Thanks to a previous Liberal government and the current Conservative one, Canada’s environmental standards for offshore oil and gas drilling are not as rigorous today as those in the United States.
As a result, our chances of seeing an oil spill in our waters every bit as dramatic and traumatic as the one we are currently witnessing in the Gulf of Mexico are far more likely today than ever.
On March 26, 2005, the Liberal Environment minister of the day approved a significant change to the Canadian Environmental Assessment Act.
With a single stroke of the pen, he allowed exploratory offshore drilling projects to proceed with only a screening-type assessment, rather than a full-blown environmental review. He also denied interested stakeholders any opportunity to comment on the possible economic, social and ecologic implications of offshore drilling projects.
And since then, the Harper government has gone even further to weaken our environmental standards for offshore drilling.
I learned this from reading last week’s debate in the House of Commons on a sensible and timely NDP motion that speaks to our collective desire to never see what is happening in the Gulf of Mexico repeated in the oceans lapping our eastern, western and northern coasts.
The motion called for “a thorough review and revision of all relevant federal laws, regulations and policies regarding the development of unconventional sources of oil and gas, including oilsands, deepwater oil and gas recovery, and shale gas, through a transparent process and the broadest possible consultation with all interested stakeholders to ensure Canada has the strongest environment and safety rules in the world.”
It was presented by the NDP’s Linda Duncan (Edmonton-Stathcona). Much to everyone’s surprise, it passed unanimously. Trouble is, I have serious doubts whether the federal government will keep its promise to act on it.
When the Liberals first moved to weaken the environmental assessment regulatory regime, they argued that the “environmental effects of offshore exploratory drilling are, in general, minor, localized, short in duration and reversible.” In an effort to see projects fast-tracked, they eliminated the need for comprehensive studies and meaningful public consultation.
The Conservatives changed the rules even more dramatically. They took the job of reviewing oil projects from the Canadian Environmental Assessment Agency and gave it to the National Energy Board.
It went from a federal agency with a mission to protect the environment to one that focuses on economics and serves the petroleum industry. What’s that saying about putting the fox in charge of the henhouse?
“Canadians have watched in horror the monumental ecological disaster unfolding in the Gulf of Mexico,” Duncan said in making her case for a thorough review and revision of our oil and gas drilling regulations. “We are all disturbed by the damage to threatened species, the fishery and local economies and the pending spread of this pollution by hurricanes.
“However, people are equally outraged to learn of the abject failure of the US government to assert its regulatory powers and authority to control the offshore industry and avert this disaster, including deregulation, streamlined approvals, waived environmental requirements, transfer of powers to unelected agencies and an all-too-cozy and, in the words of President Obama, at times corrupt relationship between oil corporations and regulatory agencies.”

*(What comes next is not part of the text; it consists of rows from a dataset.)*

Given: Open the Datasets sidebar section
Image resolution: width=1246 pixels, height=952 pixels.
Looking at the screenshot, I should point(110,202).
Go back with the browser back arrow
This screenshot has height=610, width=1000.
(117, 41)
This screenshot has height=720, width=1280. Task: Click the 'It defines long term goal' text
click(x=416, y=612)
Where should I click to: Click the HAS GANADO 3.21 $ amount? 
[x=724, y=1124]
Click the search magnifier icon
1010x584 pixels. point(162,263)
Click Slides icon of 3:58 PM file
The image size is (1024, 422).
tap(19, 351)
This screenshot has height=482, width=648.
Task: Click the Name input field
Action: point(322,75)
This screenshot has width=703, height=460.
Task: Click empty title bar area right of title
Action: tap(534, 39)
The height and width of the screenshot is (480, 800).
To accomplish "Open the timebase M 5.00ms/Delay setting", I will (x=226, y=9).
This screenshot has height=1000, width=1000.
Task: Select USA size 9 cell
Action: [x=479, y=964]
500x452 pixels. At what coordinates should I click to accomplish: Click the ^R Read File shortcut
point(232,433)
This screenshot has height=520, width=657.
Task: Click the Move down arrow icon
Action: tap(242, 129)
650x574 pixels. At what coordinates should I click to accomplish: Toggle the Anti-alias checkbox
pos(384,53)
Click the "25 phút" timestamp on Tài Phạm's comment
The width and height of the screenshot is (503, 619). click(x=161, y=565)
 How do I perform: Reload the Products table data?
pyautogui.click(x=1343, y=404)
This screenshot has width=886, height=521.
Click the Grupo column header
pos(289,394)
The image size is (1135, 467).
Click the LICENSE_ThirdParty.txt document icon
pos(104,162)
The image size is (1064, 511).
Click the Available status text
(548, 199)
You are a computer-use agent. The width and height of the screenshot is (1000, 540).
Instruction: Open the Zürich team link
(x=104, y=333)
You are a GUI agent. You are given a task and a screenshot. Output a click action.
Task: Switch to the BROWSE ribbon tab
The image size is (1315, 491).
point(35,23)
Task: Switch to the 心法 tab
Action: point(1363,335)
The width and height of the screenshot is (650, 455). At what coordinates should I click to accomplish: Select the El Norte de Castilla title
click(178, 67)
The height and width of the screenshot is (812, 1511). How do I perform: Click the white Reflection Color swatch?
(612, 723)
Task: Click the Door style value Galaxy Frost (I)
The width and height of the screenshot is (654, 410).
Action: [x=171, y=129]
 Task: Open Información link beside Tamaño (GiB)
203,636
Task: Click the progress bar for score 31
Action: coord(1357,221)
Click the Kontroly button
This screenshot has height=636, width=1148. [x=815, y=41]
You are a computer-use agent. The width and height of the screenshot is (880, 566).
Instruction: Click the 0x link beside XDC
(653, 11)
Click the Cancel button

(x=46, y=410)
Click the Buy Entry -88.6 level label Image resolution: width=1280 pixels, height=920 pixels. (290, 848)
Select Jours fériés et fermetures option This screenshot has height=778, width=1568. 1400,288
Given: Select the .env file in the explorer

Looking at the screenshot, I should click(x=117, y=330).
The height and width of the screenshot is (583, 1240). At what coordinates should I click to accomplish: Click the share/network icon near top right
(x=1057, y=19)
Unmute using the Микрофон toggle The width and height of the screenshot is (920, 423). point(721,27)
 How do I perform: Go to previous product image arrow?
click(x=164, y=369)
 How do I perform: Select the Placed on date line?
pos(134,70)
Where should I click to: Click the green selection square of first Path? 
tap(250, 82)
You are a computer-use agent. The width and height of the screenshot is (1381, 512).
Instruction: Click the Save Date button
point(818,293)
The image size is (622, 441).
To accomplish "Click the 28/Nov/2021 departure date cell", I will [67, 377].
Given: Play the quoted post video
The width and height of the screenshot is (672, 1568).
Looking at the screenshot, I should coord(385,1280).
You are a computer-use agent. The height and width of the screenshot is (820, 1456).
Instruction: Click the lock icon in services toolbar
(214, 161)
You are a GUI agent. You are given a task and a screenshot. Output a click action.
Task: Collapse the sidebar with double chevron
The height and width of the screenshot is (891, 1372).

These are strong words, but perhaps not strong enough. We shall see, once the full story comes out about the explosion at the Deepwater Horizon oil platform that has spewed 800,000 litres of oil Ã and perhaps up to double that Ã every single day since April 20 into the Gulf of Mexico.
In the event of a similar accident off Newfoundland, officials recently told a Canadian parliamentary committee it would take at least 11 days to bring an oil platform from the Gulf of Mexico to the site. And another four to five months would be needed to drill a relief well to stem the flow of oil.
If this happened in the Beaufort, heaven only knows how long it would take. Or if it is even possible, especially if the blowout happened during a time of year when fierce storms rage and the sea is covered with ice.
Cleaning up a major spill is another important consideration. Even in best-case scenarios, oil-spill cleanup measures are largely ineffective. Cleanup efforts on average only recover five to 15 per cent of the hydrocarbons, and the cleanup process itself can cause additional environmental damage.
In an Arctic environment, my guess is that cleanup would be much less successful, even if we had the ships, equipment, manpower and all the other resources being mobilized to contain and collect the oil spilling into the Gulf of Mexico and washing up on the beaches of several states.
What lessons can we learn from this spill, the largest ecological disaster in US history?
Listen to the people of the North about the lack of capacity to respond effectively to an offshore blowout or spill there.
Don’t listen to the oil companies that have been lobbying the National Energy Board to weaken environmental and safety rules for drilling in the Beaufort.
Instead of spending hundreds of millions of taxpayer dollars to map the Canadian Arctic offshore territory in anticipation of oil drilling, first close the knowledge gaps: identify valuable species, critical habitat, long-term impacts of spills and recovery rates and cumulative environmental impacts, etc., etc., etc.
And last, but not least, let us do the right and reasonable thing and strengthen our federal laws, regulations and policies regarding unconventional exploration for fossil fuels in Canada’s offshore waters.
Don’t let this review be a whitewash. Don’t be satisfied with a little bit of a tightening up of the regulations. And by all means, make it mandatory for companies working offshore to drill relief wells as they drill exploratory wells.